At the Boxam International Tournament in Spain, the light-welterweight boxer was the only one to win gold. And his road to the final was not an easy one. Before defeating Denmark’s Teteryan Nikolai by a 3:2 split decision he had got the better of Safiullin Zakir, then world number four.
"He (Zakir) is a top boxer. It was a wonderful experience. This was my first competition after the qualifiers and to get gold and beat Zakir was fantastic. There was a lot of pressure. I was anxious to know how my body would react after the injury.

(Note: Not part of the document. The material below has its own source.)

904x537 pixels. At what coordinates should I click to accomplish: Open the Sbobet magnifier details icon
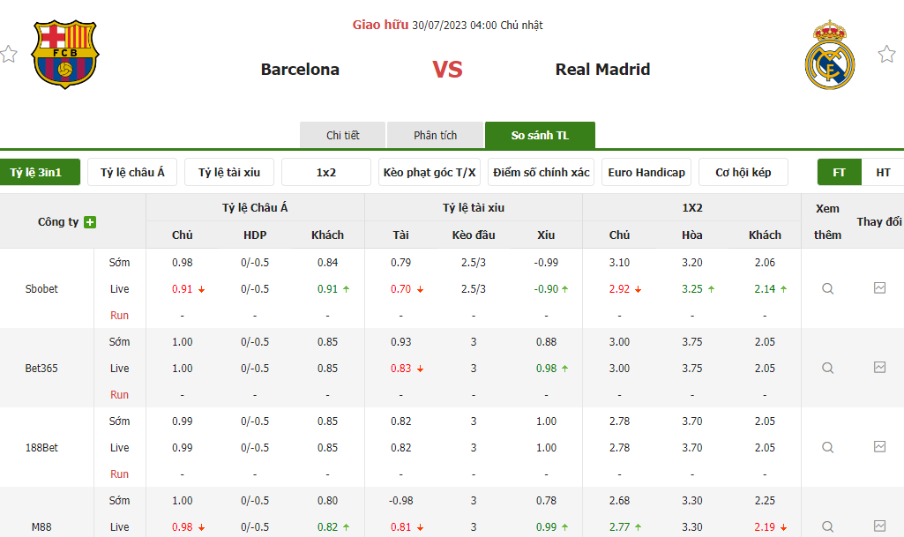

"I had followed him closely. He plays with an open guard. So I had to make the most of it. I raced onto a lead and then he got disturbed," he stated.
His coach Jai Singh Patil has been a pillar of strength. To overcome a bicep tear and win an international tournament is no mean feat and Kaushik credits his coach for the success. At the Army Sports Institute in Pune, he underwent rehab and gradually returned to training in September and started to punch against a Swiss ball before sparring against lower-weight boxers. Once he regained his confidence and fitness he would go on to fight against an opponent of the same weight category.
"Jai Singh Patil has helped me a lot. I watch a lot of videos of my opponents to analyze them. It helps me to know them better and predict what they can do during a match. I am working on my defense as I think it would make me more complete."
With nine indian boxers having made the cut for the Tokyo Olympics, Kaushik feels that training abroad and roping in high-performance director Santiago Nieva has made the difference for the country's pugilists.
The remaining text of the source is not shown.